** begin **
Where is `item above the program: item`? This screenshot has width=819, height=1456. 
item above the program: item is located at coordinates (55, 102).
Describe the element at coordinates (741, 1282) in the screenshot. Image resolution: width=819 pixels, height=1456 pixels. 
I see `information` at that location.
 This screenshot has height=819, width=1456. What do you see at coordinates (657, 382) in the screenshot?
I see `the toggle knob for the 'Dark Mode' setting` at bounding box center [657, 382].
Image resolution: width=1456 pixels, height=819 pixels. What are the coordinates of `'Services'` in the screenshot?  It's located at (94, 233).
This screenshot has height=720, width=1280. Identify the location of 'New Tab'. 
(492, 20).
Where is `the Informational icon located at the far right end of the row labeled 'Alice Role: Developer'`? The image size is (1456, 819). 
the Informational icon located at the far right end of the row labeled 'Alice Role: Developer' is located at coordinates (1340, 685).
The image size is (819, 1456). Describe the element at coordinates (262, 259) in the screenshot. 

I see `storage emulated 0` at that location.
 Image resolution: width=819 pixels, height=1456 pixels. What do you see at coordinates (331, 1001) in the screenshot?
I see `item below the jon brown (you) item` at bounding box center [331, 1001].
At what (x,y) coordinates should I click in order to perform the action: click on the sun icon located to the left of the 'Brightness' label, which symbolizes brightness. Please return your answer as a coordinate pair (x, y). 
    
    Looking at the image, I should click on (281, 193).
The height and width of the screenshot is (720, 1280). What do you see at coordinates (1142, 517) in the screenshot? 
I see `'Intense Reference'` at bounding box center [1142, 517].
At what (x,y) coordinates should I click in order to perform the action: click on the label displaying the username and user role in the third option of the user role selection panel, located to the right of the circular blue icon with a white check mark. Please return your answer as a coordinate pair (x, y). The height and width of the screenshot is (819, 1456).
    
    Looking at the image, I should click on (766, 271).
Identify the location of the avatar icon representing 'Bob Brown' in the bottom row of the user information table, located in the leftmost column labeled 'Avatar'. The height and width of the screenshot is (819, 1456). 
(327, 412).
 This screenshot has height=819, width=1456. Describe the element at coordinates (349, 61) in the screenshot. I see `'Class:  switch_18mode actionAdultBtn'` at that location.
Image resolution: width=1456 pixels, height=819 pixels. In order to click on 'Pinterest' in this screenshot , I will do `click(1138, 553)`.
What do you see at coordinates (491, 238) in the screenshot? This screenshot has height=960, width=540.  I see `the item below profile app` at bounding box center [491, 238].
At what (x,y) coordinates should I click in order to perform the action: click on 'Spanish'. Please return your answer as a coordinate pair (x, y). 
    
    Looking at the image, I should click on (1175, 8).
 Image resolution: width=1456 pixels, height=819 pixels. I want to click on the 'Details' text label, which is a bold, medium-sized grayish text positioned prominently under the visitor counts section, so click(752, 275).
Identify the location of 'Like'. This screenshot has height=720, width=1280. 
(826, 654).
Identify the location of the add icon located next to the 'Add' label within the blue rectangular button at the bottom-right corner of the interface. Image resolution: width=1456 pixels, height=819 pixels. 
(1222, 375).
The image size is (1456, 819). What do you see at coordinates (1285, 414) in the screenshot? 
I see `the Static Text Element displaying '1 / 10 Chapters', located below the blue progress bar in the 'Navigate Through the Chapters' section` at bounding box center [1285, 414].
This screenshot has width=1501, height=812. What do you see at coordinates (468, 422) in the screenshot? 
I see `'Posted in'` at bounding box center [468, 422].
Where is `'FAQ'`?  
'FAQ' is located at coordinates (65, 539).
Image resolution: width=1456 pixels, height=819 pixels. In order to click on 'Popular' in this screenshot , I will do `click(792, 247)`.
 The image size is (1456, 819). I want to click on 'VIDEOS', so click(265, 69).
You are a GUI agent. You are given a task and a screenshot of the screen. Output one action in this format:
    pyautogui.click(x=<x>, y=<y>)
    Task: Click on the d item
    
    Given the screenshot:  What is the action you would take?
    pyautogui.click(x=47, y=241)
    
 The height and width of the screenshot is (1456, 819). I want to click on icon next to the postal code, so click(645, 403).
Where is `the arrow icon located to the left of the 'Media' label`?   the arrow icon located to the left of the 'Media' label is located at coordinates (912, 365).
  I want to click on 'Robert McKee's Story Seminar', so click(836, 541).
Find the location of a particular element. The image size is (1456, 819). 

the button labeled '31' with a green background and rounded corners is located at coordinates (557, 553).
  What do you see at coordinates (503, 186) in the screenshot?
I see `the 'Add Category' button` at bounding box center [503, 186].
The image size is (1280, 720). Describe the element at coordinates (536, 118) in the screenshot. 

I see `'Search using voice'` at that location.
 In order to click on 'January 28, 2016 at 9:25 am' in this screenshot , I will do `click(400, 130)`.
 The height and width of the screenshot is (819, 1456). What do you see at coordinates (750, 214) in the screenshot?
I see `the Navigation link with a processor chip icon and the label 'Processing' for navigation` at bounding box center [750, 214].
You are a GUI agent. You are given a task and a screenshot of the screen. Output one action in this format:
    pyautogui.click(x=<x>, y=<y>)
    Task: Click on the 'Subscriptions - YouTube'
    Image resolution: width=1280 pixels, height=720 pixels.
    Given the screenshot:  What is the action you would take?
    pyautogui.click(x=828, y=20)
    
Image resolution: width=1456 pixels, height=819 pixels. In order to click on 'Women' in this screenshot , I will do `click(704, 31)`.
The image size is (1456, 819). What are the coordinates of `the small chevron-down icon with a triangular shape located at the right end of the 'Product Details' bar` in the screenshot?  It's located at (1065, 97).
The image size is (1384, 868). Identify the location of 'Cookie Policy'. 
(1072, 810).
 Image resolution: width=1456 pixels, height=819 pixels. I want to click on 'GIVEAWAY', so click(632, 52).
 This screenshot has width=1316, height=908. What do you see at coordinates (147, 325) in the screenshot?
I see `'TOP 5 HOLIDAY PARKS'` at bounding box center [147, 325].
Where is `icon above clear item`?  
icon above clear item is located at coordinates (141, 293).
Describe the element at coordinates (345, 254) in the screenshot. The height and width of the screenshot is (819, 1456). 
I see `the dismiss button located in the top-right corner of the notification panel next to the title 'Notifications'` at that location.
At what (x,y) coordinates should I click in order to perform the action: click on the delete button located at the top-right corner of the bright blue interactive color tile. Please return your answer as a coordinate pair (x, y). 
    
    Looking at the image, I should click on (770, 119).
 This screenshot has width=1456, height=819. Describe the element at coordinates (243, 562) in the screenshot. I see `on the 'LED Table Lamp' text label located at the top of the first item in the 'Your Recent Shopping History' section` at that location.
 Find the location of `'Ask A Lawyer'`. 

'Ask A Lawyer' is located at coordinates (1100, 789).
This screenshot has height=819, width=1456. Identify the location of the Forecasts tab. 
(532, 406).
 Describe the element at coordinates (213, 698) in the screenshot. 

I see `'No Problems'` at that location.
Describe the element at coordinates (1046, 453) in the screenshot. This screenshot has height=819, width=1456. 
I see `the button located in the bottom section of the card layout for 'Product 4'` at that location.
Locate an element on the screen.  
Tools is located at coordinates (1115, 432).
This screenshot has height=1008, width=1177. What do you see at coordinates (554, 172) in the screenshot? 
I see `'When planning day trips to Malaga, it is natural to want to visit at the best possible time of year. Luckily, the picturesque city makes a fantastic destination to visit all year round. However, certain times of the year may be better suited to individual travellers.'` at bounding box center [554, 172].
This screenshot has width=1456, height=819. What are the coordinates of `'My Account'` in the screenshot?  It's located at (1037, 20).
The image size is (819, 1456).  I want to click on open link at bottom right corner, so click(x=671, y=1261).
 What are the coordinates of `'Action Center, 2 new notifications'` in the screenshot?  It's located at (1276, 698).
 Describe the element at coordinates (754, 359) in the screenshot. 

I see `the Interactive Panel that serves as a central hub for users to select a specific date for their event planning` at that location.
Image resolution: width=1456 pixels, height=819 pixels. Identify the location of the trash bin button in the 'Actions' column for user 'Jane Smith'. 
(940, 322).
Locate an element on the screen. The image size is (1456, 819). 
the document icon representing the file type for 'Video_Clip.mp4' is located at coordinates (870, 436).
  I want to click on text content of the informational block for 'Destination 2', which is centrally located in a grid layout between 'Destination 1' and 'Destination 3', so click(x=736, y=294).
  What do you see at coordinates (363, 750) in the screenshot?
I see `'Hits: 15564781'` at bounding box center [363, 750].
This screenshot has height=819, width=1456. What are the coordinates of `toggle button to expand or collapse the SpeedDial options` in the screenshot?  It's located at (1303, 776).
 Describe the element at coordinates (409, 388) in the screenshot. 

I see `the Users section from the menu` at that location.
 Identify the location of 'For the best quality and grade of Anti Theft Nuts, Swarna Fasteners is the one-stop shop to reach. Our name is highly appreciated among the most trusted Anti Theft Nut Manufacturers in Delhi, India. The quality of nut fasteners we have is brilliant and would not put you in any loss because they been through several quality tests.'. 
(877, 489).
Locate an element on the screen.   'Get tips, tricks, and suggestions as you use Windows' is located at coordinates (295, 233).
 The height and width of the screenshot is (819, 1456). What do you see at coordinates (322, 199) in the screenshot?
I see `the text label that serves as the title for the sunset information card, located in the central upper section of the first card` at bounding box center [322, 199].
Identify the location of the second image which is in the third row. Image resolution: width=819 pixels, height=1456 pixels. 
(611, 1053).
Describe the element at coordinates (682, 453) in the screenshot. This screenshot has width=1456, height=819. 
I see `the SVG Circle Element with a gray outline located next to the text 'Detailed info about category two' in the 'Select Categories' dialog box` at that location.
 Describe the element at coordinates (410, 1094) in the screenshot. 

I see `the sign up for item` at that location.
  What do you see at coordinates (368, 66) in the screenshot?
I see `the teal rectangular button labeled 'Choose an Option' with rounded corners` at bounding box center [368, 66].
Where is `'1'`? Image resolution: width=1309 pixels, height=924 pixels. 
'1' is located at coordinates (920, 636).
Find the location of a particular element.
** end **
GOAL OF THE EXERCISE
Replace "coordinate pair" with "pair of numbers" in the entries starting at the line containing "click on 'Spanish'." and ending at the line containing "(826, 654).", and give back only those lines with nothing else changed.

SOLUTION TO THE EXERCISE
At what (x,y) coordinates should I click in order to perform the action: click on 'Spanish'. Please return your answer as a pair of numbers (x, y). 
    
    Looking at the image, I should click on (1175, 8).
 Image resolution: width=1456 pixels, height=819 pixels. I want to click on the 'Details' text label, which is a bold, medium-sized grayish text positioned prominently under the visitor counts section, so click(752, 275).
Identify the location of 'Like'. This screenshot has height=720, width=1280. 
(826, 654).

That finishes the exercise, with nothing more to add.